WRITTEN INSTRUCTION:
Copy each of the following records word for word.

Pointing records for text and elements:

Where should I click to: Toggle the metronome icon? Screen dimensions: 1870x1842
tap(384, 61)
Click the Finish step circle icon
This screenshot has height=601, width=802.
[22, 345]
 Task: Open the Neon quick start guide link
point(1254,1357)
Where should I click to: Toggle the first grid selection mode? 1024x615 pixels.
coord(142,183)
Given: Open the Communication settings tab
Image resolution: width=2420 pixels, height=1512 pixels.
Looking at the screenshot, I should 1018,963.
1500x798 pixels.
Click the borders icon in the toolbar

SOLUTION FOR THIS TASK:
Where should I click to: Toggle the metronome icon? Screen dimensions: 1870x1842
tap(384, 61)
Click the Finish step circle icon
This screenshot has height=601, width=802.
[22, 345]
 Task: Open the Neon quick start guide link
point(1254,1357)
Where should I click to: Toggle the first grid selection mode? 1024x615 pixels.
coord(142,183)
Given: Open the Communication settings tab
Image resolution: width=2420 pixels, height=1512 pixels.
Looking at the screenshot, I should 1018,963.
1500x798 pixels.
Click the borders icon in the toolbar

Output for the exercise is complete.